[Saved data entries]
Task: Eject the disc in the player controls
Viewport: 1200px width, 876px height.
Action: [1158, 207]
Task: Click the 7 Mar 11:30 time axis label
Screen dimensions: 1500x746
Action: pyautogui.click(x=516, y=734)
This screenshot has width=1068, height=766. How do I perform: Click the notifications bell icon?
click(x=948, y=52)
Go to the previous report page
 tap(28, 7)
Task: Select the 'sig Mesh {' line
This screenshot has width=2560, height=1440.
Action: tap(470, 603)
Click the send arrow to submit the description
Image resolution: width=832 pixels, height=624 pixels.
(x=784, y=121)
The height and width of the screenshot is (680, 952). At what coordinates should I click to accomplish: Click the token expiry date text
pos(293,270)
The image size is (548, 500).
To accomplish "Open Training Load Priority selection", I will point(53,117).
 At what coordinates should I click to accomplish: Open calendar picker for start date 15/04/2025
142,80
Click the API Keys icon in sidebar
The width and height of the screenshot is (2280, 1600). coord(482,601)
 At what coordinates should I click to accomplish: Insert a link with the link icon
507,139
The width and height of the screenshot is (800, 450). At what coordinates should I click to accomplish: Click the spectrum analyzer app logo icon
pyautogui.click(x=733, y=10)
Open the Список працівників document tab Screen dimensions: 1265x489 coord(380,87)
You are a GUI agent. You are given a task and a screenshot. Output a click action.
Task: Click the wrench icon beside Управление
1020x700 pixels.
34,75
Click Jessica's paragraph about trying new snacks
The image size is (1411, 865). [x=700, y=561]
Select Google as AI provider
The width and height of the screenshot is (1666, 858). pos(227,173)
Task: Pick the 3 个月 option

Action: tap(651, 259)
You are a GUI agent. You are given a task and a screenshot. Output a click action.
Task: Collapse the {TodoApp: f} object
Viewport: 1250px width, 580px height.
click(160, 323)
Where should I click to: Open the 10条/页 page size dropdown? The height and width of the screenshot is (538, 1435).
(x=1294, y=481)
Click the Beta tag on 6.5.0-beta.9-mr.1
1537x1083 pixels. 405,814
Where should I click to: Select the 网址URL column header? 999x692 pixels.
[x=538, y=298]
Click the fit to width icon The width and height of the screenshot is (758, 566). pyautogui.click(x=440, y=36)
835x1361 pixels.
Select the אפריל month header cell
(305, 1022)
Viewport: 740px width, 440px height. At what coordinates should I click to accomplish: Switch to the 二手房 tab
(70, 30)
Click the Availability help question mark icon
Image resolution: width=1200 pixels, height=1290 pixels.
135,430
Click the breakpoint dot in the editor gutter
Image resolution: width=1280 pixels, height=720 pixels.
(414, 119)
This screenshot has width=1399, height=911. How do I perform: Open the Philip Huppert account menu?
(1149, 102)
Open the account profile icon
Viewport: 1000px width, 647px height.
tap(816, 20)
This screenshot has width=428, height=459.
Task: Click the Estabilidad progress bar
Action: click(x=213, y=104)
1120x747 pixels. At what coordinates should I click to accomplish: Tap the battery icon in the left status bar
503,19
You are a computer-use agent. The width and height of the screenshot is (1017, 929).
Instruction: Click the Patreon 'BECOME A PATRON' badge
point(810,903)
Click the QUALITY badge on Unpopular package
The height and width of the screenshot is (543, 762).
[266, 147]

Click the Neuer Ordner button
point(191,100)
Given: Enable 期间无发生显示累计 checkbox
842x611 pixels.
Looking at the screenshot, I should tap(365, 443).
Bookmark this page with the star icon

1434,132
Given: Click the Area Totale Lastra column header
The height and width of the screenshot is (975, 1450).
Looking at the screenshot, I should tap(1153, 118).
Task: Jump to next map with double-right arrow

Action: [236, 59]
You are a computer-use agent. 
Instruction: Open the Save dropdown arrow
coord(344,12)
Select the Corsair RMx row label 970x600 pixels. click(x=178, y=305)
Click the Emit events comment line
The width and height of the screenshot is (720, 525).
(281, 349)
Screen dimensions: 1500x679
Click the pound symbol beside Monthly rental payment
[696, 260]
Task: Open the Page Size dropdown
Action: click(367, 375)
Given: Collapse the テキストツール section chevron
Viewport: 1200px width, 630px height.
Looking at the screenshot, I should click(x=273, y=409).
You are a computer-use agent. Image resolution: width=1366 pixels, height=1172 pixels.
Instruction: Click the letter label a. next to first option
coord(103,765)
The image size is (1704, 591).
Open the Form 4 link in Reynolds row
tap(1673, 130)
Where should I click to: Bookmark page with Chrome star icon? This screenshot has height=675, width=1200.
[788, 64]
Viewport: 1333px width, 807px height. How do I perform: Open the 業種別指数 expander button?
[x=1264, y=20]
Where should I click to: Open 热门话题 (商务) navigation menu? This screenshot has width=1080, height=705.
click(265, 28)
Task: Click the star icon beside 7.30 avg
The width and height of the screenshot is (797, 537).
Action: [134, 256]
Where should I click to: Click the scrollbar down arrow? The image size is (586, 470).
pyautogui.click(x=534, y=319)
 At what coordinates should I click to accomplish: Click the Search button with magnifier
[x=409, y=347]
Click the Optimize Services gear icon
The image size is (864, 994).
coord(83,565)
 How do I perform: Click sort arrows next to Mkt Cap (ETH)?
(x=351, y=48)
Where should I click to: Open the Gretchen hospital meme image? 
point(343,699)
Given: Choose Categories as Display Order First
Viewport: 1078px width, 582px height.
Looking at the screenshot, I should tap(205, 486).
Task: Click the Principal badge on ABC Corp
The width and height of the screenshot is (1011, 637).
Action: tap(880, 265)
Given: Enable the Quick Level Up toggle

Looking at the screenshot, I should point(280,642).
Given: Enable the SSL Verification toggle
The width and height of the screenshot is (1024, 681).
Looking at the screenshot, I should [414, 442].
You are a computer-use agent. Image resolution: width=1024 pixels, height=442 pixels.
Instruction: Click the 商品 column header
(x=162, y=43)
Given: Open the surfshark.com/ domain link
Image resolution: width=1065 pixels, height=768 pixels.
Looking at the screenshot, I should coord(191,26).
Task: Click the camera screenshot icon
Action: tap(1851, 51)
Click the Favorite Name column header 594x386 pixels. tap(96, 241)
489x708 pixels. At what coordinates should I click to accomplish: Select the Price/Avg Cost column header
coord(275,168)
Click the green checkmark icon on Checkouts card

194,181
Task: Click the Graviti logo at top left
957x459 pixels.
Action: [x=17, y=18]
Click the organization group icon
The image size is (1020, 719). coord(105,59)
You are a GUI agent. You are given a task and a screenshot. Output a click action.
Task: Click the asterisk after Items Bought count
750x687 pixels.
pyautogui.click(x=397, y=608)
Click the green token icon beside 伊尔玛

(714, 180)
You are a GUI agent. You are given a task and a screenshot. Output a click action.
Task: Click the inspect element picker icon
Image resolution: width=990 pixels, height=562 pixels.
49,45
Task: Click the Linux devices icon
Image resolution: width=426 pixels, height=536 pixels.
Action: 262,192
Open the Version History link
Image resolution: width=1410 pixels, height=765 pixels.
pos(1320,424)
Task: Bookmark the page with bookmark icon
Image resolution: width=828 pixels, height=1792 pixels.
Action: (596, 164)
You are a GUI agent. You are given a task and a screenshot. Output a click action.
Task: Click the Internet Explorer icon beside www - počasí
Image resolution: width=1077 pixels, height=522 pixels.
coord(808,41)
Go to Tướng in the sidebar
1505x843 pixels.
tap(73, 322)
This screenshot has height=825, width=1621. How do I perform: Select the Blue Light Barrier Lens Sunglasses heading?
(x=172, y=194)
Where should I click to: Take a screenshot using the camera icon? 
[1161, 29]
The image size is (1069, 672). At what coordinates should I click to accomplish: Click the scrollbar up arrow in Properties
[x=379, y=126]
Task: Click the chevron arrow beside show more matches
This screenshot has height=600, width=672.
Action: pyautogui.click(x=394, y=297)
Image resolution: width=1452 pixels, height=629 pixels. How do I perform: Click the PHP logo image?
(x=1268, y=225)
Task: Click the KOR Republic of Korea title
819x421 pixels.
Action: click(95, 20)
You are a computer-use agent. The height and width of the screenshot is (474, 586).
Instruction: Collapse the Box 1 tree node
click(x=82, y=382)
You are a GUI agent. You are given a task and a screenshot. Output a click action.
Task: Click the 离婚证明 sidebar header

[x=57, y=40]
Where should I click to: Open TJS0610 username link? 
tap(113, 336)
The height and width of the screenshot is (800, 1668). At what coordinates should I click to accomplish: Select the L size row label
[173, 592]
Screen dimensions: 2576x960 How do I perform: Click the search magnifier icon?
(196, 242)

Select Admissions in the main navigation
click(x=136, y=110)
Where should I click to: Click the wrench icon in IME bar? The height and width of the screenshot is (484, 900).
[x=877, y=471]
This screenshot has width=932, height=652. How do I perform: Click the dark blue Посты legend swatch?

__Task statement__.
Looking at the entries, state how many lines hold the string "chevron", with the number as the sole reply.

__Result for this task__.
2